Porsche has ditched its naturally-aspirated engines in the Carrera and Carrera S and gone for a twin-turbo 3.0-litre flat six that produces more power and torque, yet uses less fuel than its predecessors.
“For us, for Porsche, it is necessary to get more performance and at the same step better efficiency. These two go hand-in-hand, and with naturally aspirated engine you are on the limit. When you want more performance what should you do? You can make more displacement but that’s not good for efficiency. You can raise maximum speed of the engine? That’s also not good for efficiency… we are on the limit [with naturally-aspirated engines] and no ideas to get more.”
“For us it was now a limit and the way we thought we could get more performance and better efficiency was to step to turbocharging but not very high [power], turbo downsizing but only increase the power by 20hp, others when they downsize make 50 or 70hp more. [That’s] not our goal, we wanted to make performance and efficiency and drivability near the naturally aspirated engine because we know our clients love this characteristic.”
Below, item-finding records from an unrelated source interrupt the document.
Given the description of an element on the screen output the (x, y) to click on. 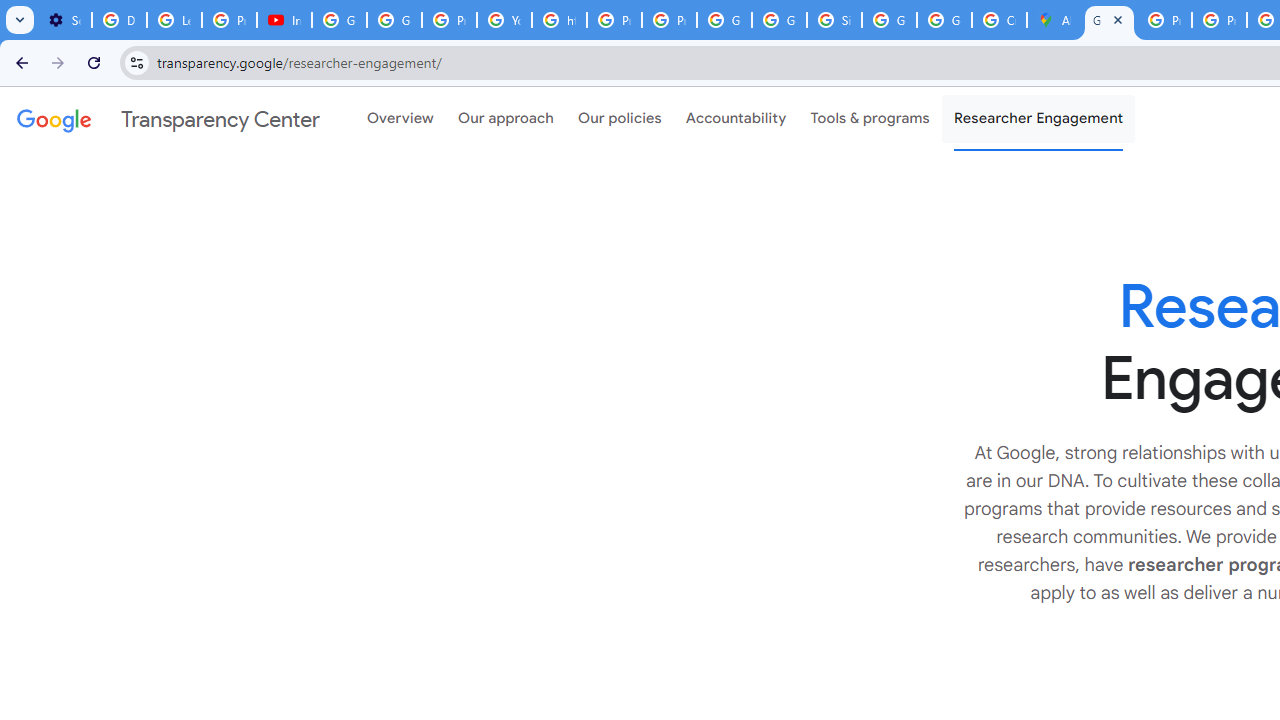
Researcher Engagement (1038, 119)
Privacy Help Center - Policies Help (1163, 20)
Privacy Help Center - Policies Help (614, 20)
Transparency Center (167, 119)
Delete photos & videos - Computer - Google Photos Help (119, 20)
Given the description of an element on the screen output the (x, y) to click on. 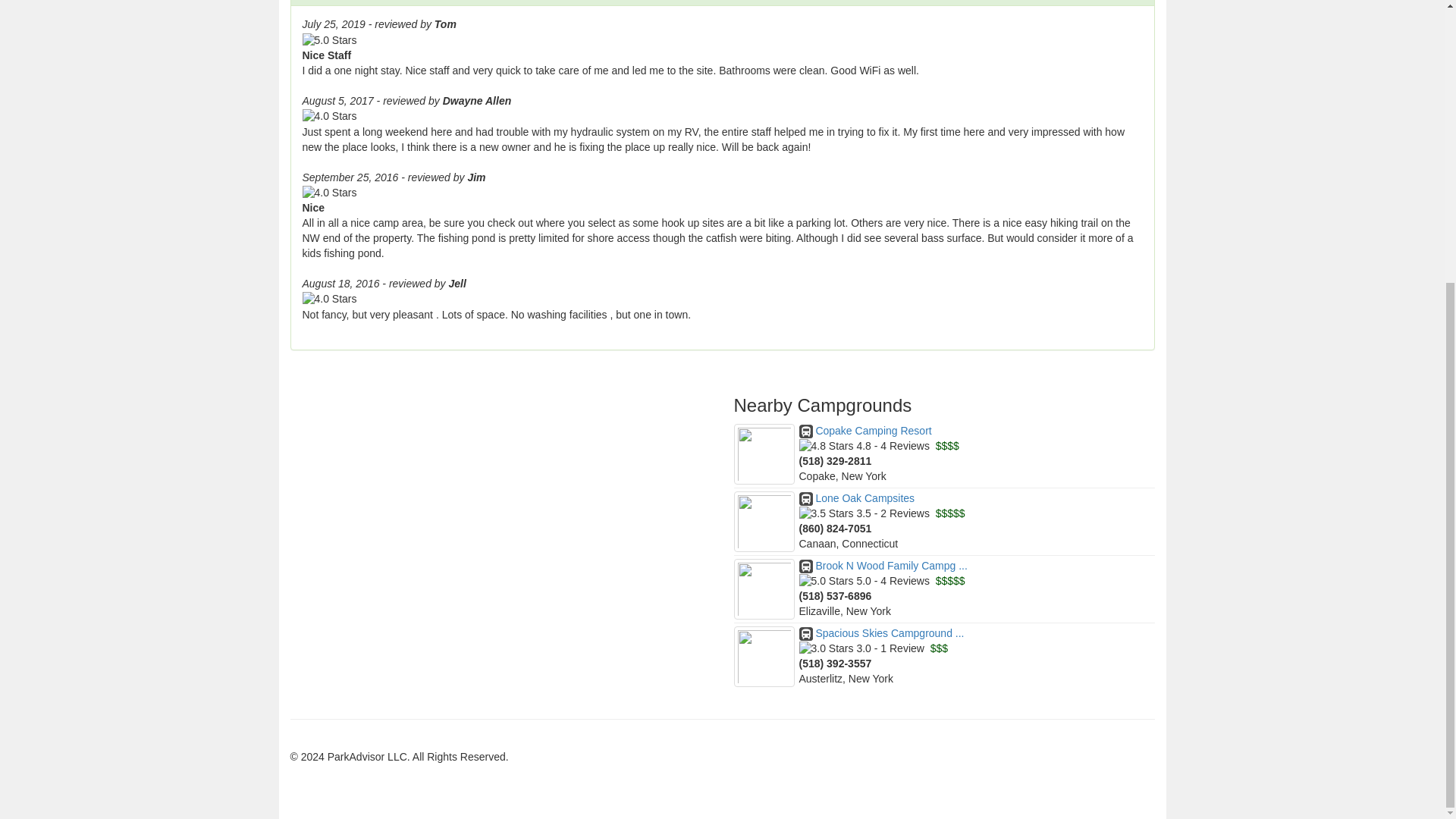
 Lone Oak Campsites (857, 498)
 Copake Camping Resort (865, 430)
 Spacious Skies Campground ... (881, 633)
 Brook N Wood Family Campg ... (883, 565)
The new 3.0-litre turbocharged engine produces 272kW and 450Nm in the 911 Carrera and 309kW and 500Nm in the 911 Carrera S – an increase of 15kW and 60Nm for both. Meanwhile, fuel economy has improved 0.8L/100km and 1.0L/100km respectively.
But despite the improvements in both performance and fuel efficiency, Wasserbach admits the company tried to hold on to natural aspiration for as log as possible.
“Yes the last years we always wanted to hold on to it, but also when you drive on the German autobahn with a naturally aspirated Carrera and you have a BMW three turbocharged diesel behind you and you go for the accelerator of the Carrera but the other car wants to overtake you… [you know] we were on the limit and now with the turbocharging we maintained our lead again.”
The Porsche 911 GT3, however, will remain naturally-aspirated as long as the fleet emission regulations allow it, Wasserbach says, hoping that a future uptake in the company’s hybrid cars will help compensate for cars like the GT3.